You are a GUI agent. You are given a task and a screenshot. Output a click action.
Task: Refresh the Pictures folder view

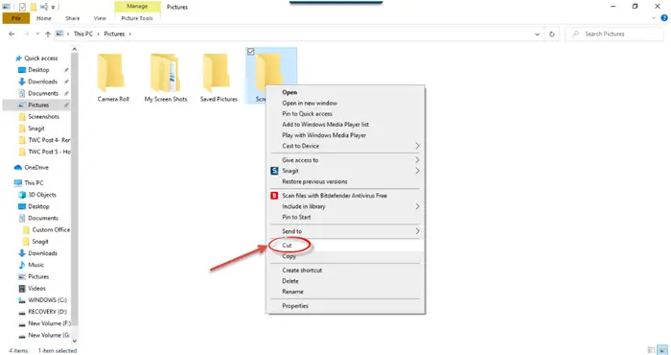coord(551,34)
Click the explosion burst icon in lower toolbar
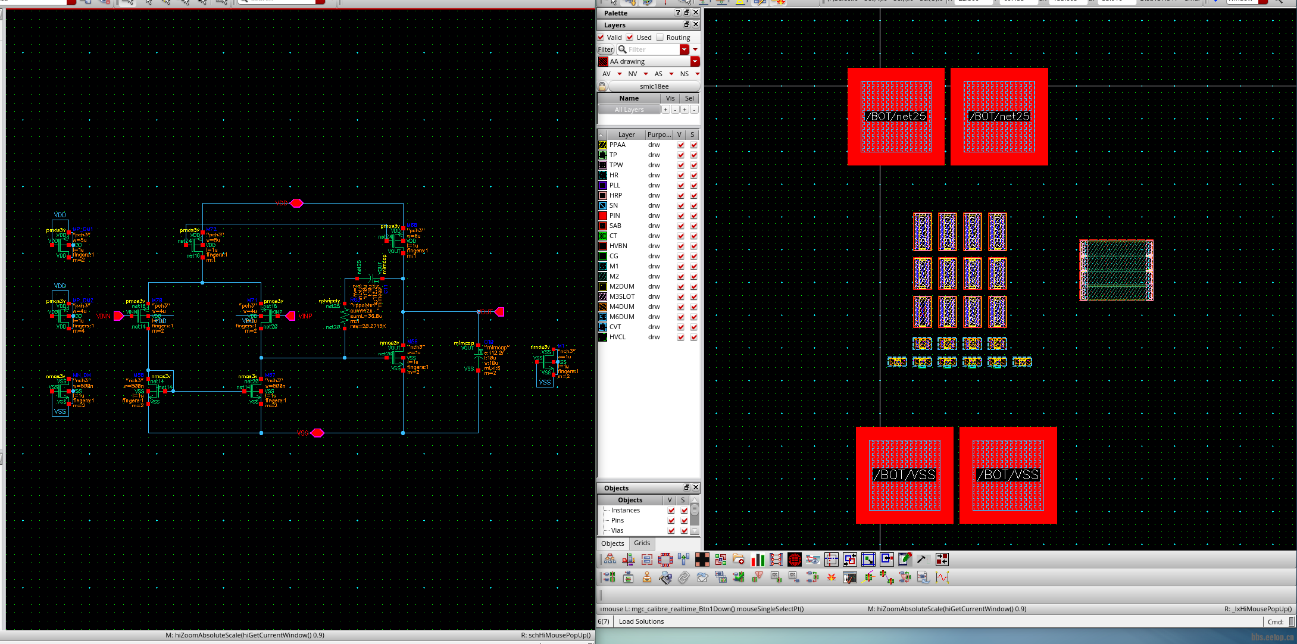 click(832, 577)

# # # # # # #

Copy out every line of the records above verbatim, omitting the pictures.

_Correct response_:
You are a GUI agent. You are given a task and a screenshot. Output a click action.
Task: Refresh the Pictures folder view

coord(551,34)
Click the explosion burst icon in lower toolbar
 click(832, 577)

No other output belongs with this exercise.